When in the 19th century, Lord Elgin was shopping on Parthenon hill in Athens


La chronique de Pierre-Alain LÉVY.


Lord Elgin a depuis belle lurette fait oublier dans la mémoire des Grecs, la personnalité solaire de Lord Byron et son sacrifice à leur cause. Si ce dernier est mort sur les ruines de Missolonghi, comme le glorifie Delacroix, en se battant contre les Turcs pour l’indépendance de la Grèce, les sublimes métopes du Parthénon pillées par Lord Elgin et depuis présentées au British Museum à Londres ne cessent d’envenimer les relations entre les deux capitales. Athènes réclame jusqu’à présent en vain, la restitution de son patrimoine inaliénable.

Objectivement, le moins que l’on puisse dire, la pratique de lord Elgin fut en son temps pour le moins délictueuse, et cet usage de la force diplomatique pour piller les trésors artistiques d’un pays en état de faiblesse ( à savoir la Grèce), au prétexte d’intentions généreuses fut à l’origine d’un néologisme: l’elginisme.

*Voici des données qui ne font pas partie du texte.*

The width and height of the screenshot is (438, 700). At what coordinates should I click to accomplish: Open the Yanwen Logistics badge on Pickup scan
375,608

Mais rendons à César ( enfin quand j’écris « rendons »…), n’oublions pas qu’un certain de nos fameux écrivains français, devenu ministre de la culture du Général de Gaulle, avait au temps de sa prime jeunesse lui aussi pillé un patrimoine artistique, celui d’Angkor la capitale du royaume Khmer, il s’appelait André Malraux, et l’on pourrait poursuivre… ( ce dernier terme étant au demeurant plutôt cocasse !)

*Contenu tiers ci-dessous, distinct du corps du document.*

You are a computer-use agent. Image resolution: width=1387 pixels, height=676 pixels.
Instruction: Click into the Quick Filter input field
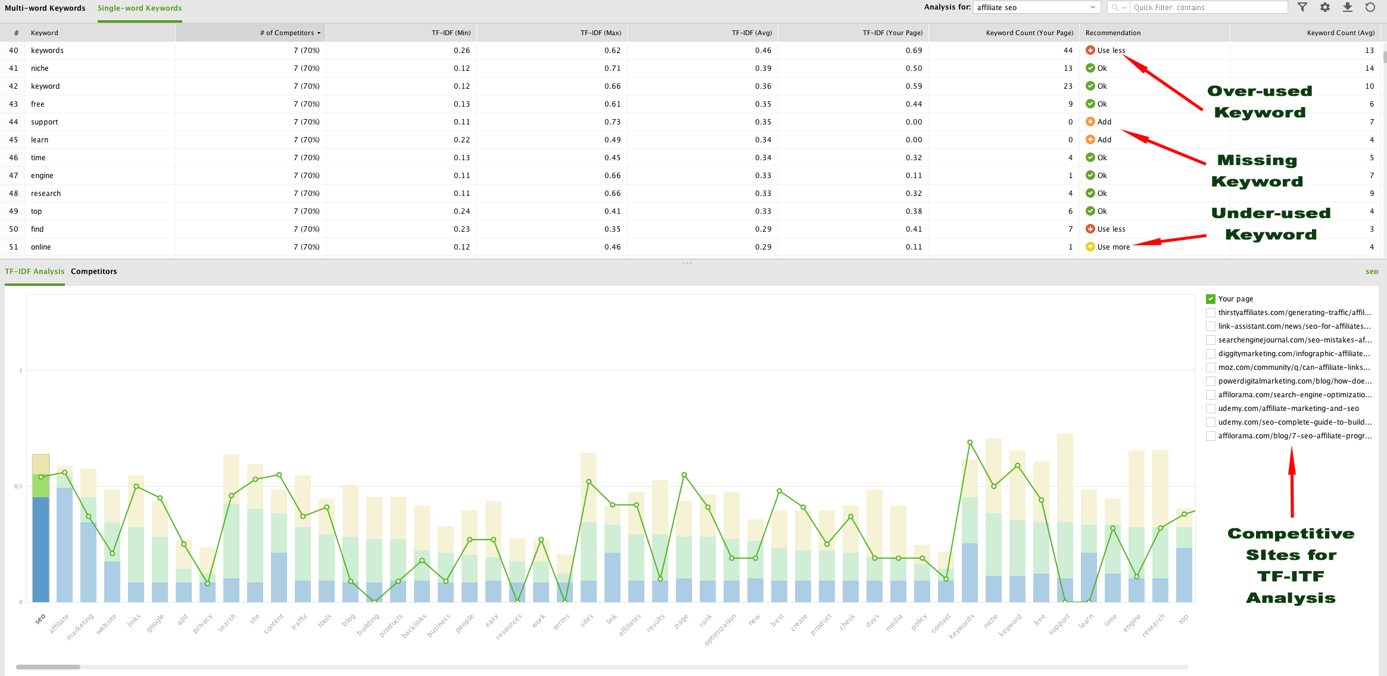[1208, 8]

Mais revenons à nos statues du Parthénon, voila que la dispute reprend force depuis que l’on a appris que certaines d’entre elles feraient partie de l’exposition consacrée au Corps grec et qui doit se tenir le printemps prochain dans ce même British Museum.

Les autorités grecques utilisent avec finesse plusieurs arguments juridiques mis en avant par les anglais pour exhiber ces chefs d’oeuvre et les retournent en leur faveur. Le premier d’entre eux est la gratuité. En effet pour tout visiteur du musée londonien l’ensemble du Parthénon peut être admirer gratuitement sans avoir à acheter un billet d’entrée. Et c ‘est l’argument britannique philanthropique jeté en pâture pour continuer à exposer ces oeuvres. En revanche dans le cadre de la prochaine exposition thématique 2015 qui se tiendra dans cette extension du British, la galerie Sainsbury, et consacrée au Nu grec, le visiteur devra payer un droit d’entrée, donc transgresser l’esprit du «modus vivendi» initial ! Quelques statues du Parthénon devant constituer le coeur même de l’exposition à venir.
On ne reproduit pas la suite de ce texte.